Jasonmolinari said...

Thanks Larbo. The casing is always pricked, otherwise it might be too fatty...i've already punctured all of these..maybe next year i'll try one unpoked!

Anonymous said...

Glad to see you're back at it. This seems like a recipe within the capability of humble sausagemakers like myself.

liteluvr said...

Glad to have you back! I've been watching and waiting. With regards to cooking in the vacuum bag, I think you'll be pleased with the results. I routinely smoke brisket and pork butts, and vacuum seal serving sized portions. Then I reheat in gently boiling water for an hour or so. If the bag sealed good in the first place, it should withstand the boil to reheat.

Happy New Year, and look forward to more of your posts. I'm planning on tackling a coppa this year (my first), so I might give you a yell for some pointers.

Jasonmolinari said...

liteluvr: i've cooked in vac bags quite often as sous vide...i'll see how it works for a cotechino.

If you need help with the coppa let me know..

Anonymous said...

That looks like an awesome recipe! You should check out the recipe in the river cottage meat book, he says to just cut the skins roughly by hand and not boil them, its next to impossible! Try breading your slices with mustard and panko and pan frying its unbelievable

Jasonmolinari said...

Thanks foodhead.
Agreed, cutting the skin before boiling is a real pain. Is the RCM book saying to grind it when raw too? It seems impossible to me.

Frying leftover cotechino is also pretty classic in Italy. I may give it a try this year if i have leftover (never seem to have leftovers:) ). Thanks for the tip.

Anonymous said...

hi, any idea once we thawn a cured meat and then freeze it again. will there be any problem?

Anonymous said...

oh, i'm just a passer by.
i posted above.


Jasonmolinari said...

Do you mean a cotechino re-freezing? I thikn it should be fine, especially if you have it vacuum packed.

Larbo said...

In my experience, as well, the vacuum sealing works great for cooking and reheating. But when I put the bag in a pot of water, I like to keep the temperature down between 160 and 170. If the water hits boiling, you'll be melting too much of the fat out of your sausage or brisket. And what's brisket without the fat!

Jasonmolinari said...

Larbo, the problem is that cooking the cotechino at 160 or 170 would take an inordinately long time to break the skin down to collagen, which is what makes this sausage so good.
So, it could be done, but it would take 48/72/96 hours.
Regular sausages don't have this problem, since they don't contain pig skin.

David said...


I made Cotechino for the first time this weekend. I used the recipe from Bruce Aidell's book (using pancetta instead of pork belly). I boiled the skin for about an hour before chilling and grinding. I let the sausages age in the refrigerator for 2 days before cooking them.
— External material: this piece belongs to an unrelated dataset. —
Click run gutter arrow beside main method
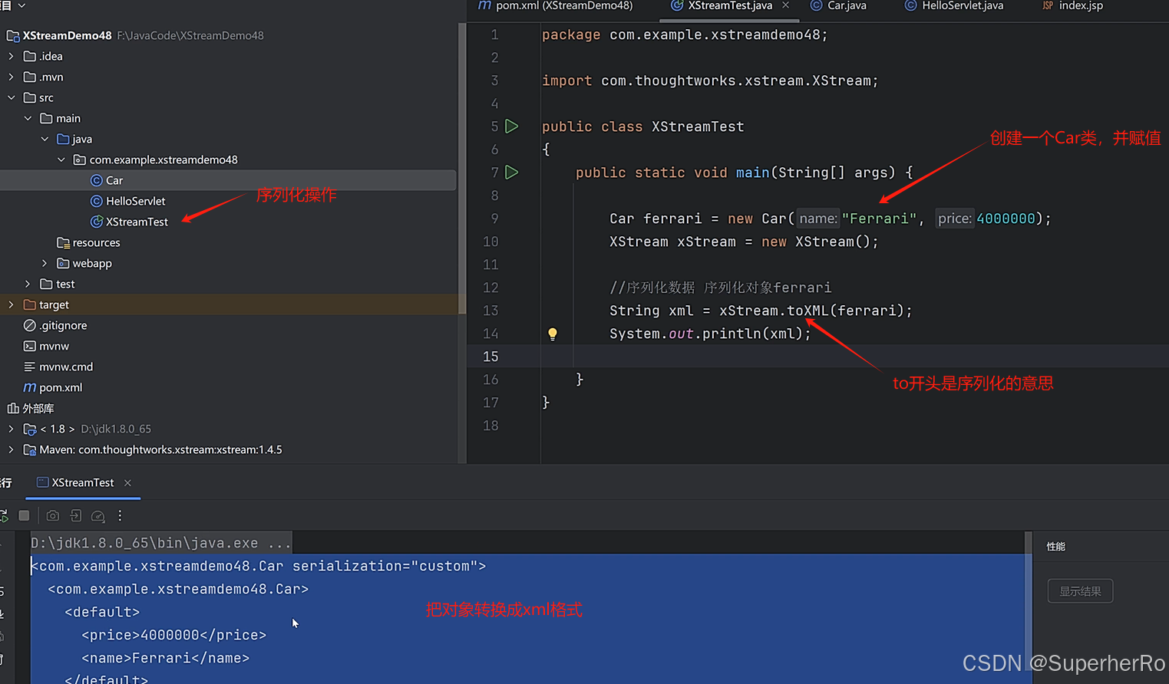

To cook them, I wrapped them in foil as you described and poached them for an hour in the oven using water-filled hotel pans.
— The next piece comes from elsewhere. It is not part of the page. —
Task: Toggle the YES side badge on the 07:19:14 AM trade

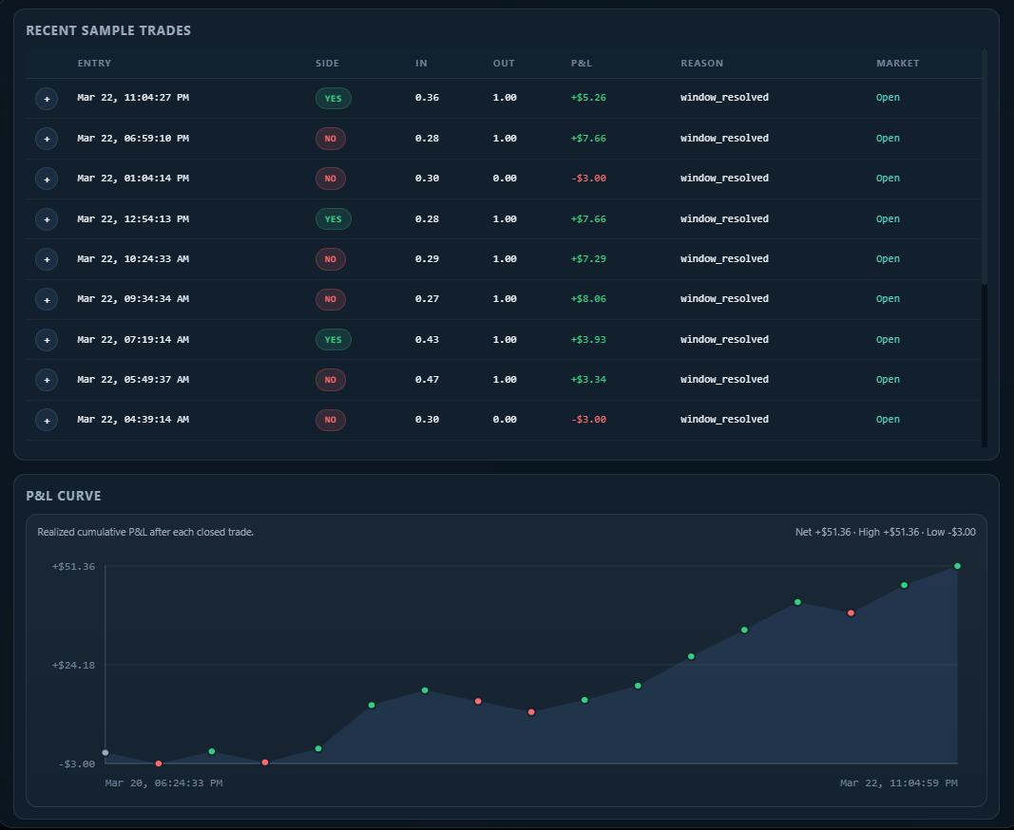Action: pos(333,339)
I do not have anything to compare them to, but I am very pleased with the results. I let the sausages I wasn not ready to eat cool in the foil. When I unwrapped them , they were encased in a layer of dense gelatin.

I will be making this one again.


Jasonmolinari said...

Sounds like a winner David!

Anonymous said...


Why did you remove the skin from the fresh pork belly? Could this skin be cooked and added to the larger piece of skin you use?

Jasonmolinari said...

I don't see why you couldn't use the skin from the belly meat.

I have read that one should use the back skin since it is tougher, but i have no idea where on the pig the skin i used came from.

Anonymous said...
This comment has been removed by a blog administrator.
Machiavelli said...

To COTECHINO, I like to add meat with muscle (osso buco-- meat around the feet), snouts, parts of ears, and sometime even heat. I also add hot Italian allspice and white wine.
One of my favourite dishes is to serve the cotechino with cabbage but mix in lentils or barley.

Unknown said...

I don't know what kind of grinder you have -if it does not have a 1hP motor or better this may not work- but if you slice the skin into say, 0.5" wide strips lay them out and freeze them, they may yet go through the grinder.

Jasonmolinari said...

Bob, thanks for the tip. I use the kitchen aid attachment as a grinder, which is definitely not a 1hp dedicated grinder.

Cooking said...

Hi, I've made Cotechino in a restaurant setting before. It was a very interesting and delicious sausage to work with. Our recipe was a bit different

2 parts pork shoulder
1 part braised pigs head (cheeks removed and jowles trimed down , to be diced and added raw with the shoulder)

The shoulder cheeks and jowls are diced and allowed to cure

The head is seasoned entirley by the braise (pigs skull stock,aeromatic veg and cotechino spices) Once the head has been allowed to cool in the braising liquid it is diced up and mixed with the raw meat, ground, and stuffed(we used natural pork casing). Finally poached in a diluted mixture of the pork head braising liquid.

The result is a very tasty sausage with a sticky and very meaty texture like nothing else.

We in fact served it with lentils soup. It may not have been the most authentic Cotechino, but it was made with plenty of love using a very happy American pigs.

Hope I have provided some usefully insight, thanks for the fun and informative web site.

Cheers from Chi-town!

Jasonmolinari said...

That sounds interesting and delicious. Thanks for the insight into the commercial world.

gabagool said...

Your recipe is the closest thing to the recipe I use when I make it for my restaurant....and it is OUT OF THIS WORLD GOOD. When I use a good pig, something grown on a small farm, nice and fat....this cotechino is BETTER than ANY i have had in Italy AND here that my nonna or ma cooked, or zias or ANYBODY.

Now, your's is close, so it may not be different but the recipe I use (and tweek a bit) is found at:


Try it. I think YOU could possibly make one of the greatest of all time. Mine was OUT OF THIS WORLD, with that fantastic mouth feel, the stickiness associated with slowly cooked skin. I poach it slow, cut and charcoal grill it, and serve it with polenta, rabe and black lentels, with a side of some kind of mustarda. NOt authentic but a mix of northern and my southern roots.

I hope you like it. Im SURE you will work wonders with it.

gabagool said...

Shoot Jason
I just read your comments here, there are a LOT of knowledgable cotechino lovers here....wow.

I noticed there was some talk about grinding the skin. It is tough, I slice it inot strips with a super sharp knife, that way, it will go through my grinder. BUt I have a commercial butcher grinder, one that will grind 300 lbs at a time, so the engine is strong...but let me tell you, that skin will NOT go through UNLESS i cut the boogers into thin strips.


Jasonmolinari said...

Nick, Len's page is GREAT..a great resource for recipes and methods.
This year i might have to try grinding the skin raw, but i'm afraid my grinder might explode :) I'll try with strips and freezing them.

Mike said...

Thank you for your site, your comments and pointers. I see you season your sausage the way I do; before it's ground up. I believe that's the only way to fully distribute the spice, and besides, over-handling after grinding is never good.

Jasonmolinari said...

Mike, i used to do that, now that i cut the meat in strips instead of cubes i actually season afterward...i do think it's easier to get good distribution if you do it before though.

renieri.net said...

Have you ever tasted a tuscan cotechino? Cause Italian do it better but Tuscan even much better! ;)

Jasonmolinari said...

renieri, i have not! Do you have a reicpe or some details?